▶ _Quoted passage_
--------------------

The concept of trauma play was central to my final project during my counseling masters. To some extent, I don’t even know how I arrived on the subject considering I wasn’t aware of this topic until I began to write about it. When it comes up most folx ask me, ‘What is it?’.

For this, I will refer to one of the academic articles I referenced in my capstone by Jeremy Thomas’ entitled BDSM as Trauma Play: An Authoethnographic Investigation. Unfortunately it’s not open source but I have linked the abstract. Thomas opens the article discussing the research around the resilience and strengths of BDSM practitioners, and shares the research that has debunked the myth that kinky folx are any more traumatized than the average demographic.

Thomas goes on to educate us that the origins of trauma play come from play therapy, used with children to process events where language would fall short. Furthermore, he delineates that his definition is specific to personal trauma rather than collective or cultural trauma (that’s a topic for another post). The official definition landing at: “…BDSM activities that adults consensually engage in that are related to past trauma or abuse and fo which the individual is actively aware of this connection.”

--------------------

▶ _Data provided_

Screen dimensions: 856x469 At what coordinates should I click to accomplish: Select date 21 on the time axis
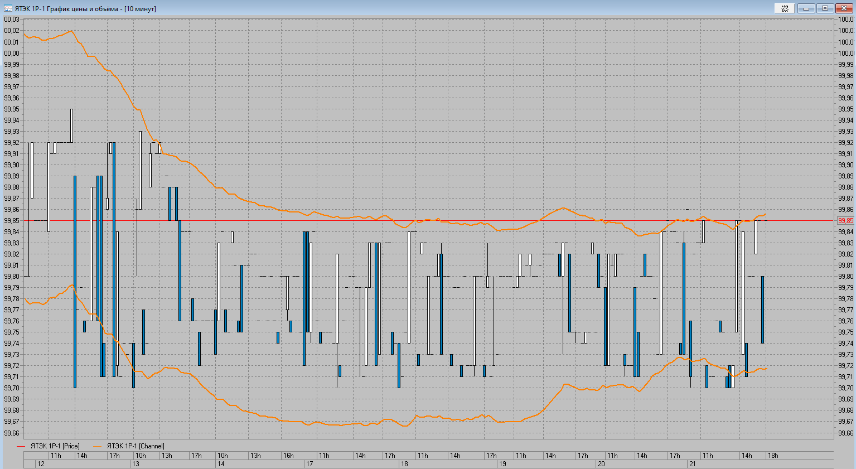(x=692, y=464)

--------------------

▶ _Exercise details_
In the passage on trauma play, list every kind of trauma named in the sentence where Thomas delineates what his definition covers and excludes.

▶ _Answer area_
- personal trauma
- collective trauma
- cultural trauma